Every three months, a systematic review of your food safety processes catches issues before they become violations. Most restaurant owners handle this reactively, missing critical gaps until inspection day. You can audit your entire HACCP system in just 2 focused hours quarterly.
Why a quarterly check is essential
Food safety isn't a daily routine - it's a system that needs maintenance. Temperature loggers drift out of calibration, cleaning schedules get forgotten, and staff develop shortcuts.
⚠️ Watch out:
During an NVWA inspection, they don't just look at today - they examine your records from the past months. Gaps in your documentation can be expensive.

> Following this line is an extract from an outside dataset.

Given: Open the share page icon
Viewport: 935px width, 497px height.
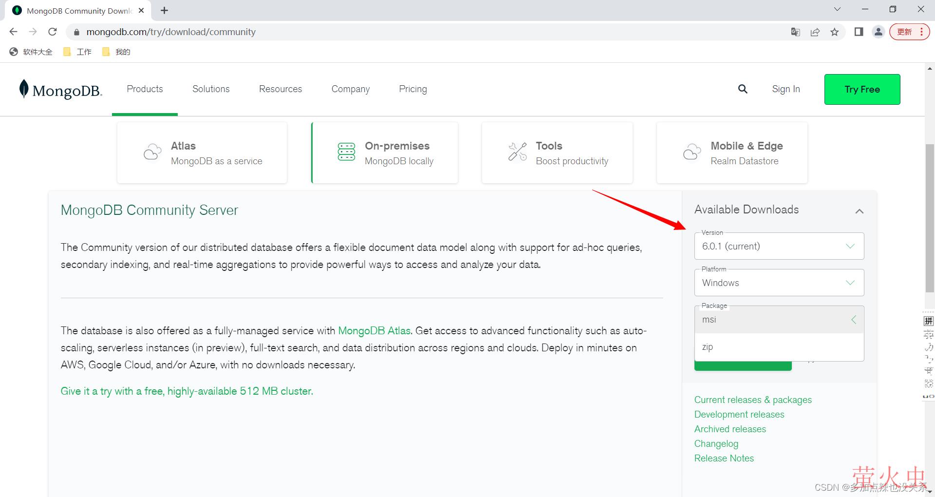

What you check during a quarterly review
Focus on the 4 critical areas where things usually go wrong:
- Temperature recording: Are all devices set correctly and logged?
- Cleaning processes: Are all schedules followed and documented?
- Supplier control: Is the administration of incoming goods correct?
- Allergen information: Is all information up-to-date and accessible?
Check temperatures and equipment
Start with your refrigeration and freezers. This is where problems develop most frequently and create the biggest impact.
? Example refrigeration check:
Walk-in cooler restaurant:
- Set temperature: 2°C
- Actual temperature: 4°C (too high!)
- Last 30 days: 12 days above 4°C
- Action: Call technician, adjust temperature
Don't forget your thermometers. Many restaurant owners overlook that digital thermometers need regular calibration. A thermometer reading 2 degrees low gives you false confidence.
Cleaning schedules and documentation
In many kitchens, cleaning schedules exist only on paper. Reality often tells a different story.
Check per piece of equipment:
- How often is it scheduled?
- How often was it actually done?
- Who did it?
- Is it documented?
? Example fryer check:
Fryer downtown restaurant:
- Schedule: daily cleaning, weekly deep clean
- Reality: 4 out of 7 days recorded
- Deep clean: 2 weeks ago
- Action: Adjust schedule, clarify responsibilities
Suppliers and incoming goods
Review your administration from the past 3 months. Are all deliveries properly recorded?
Pay special attention to:
- Temperature on arrival: Is this noted?
- Shelf life: Were products rejected if shelf life was too short?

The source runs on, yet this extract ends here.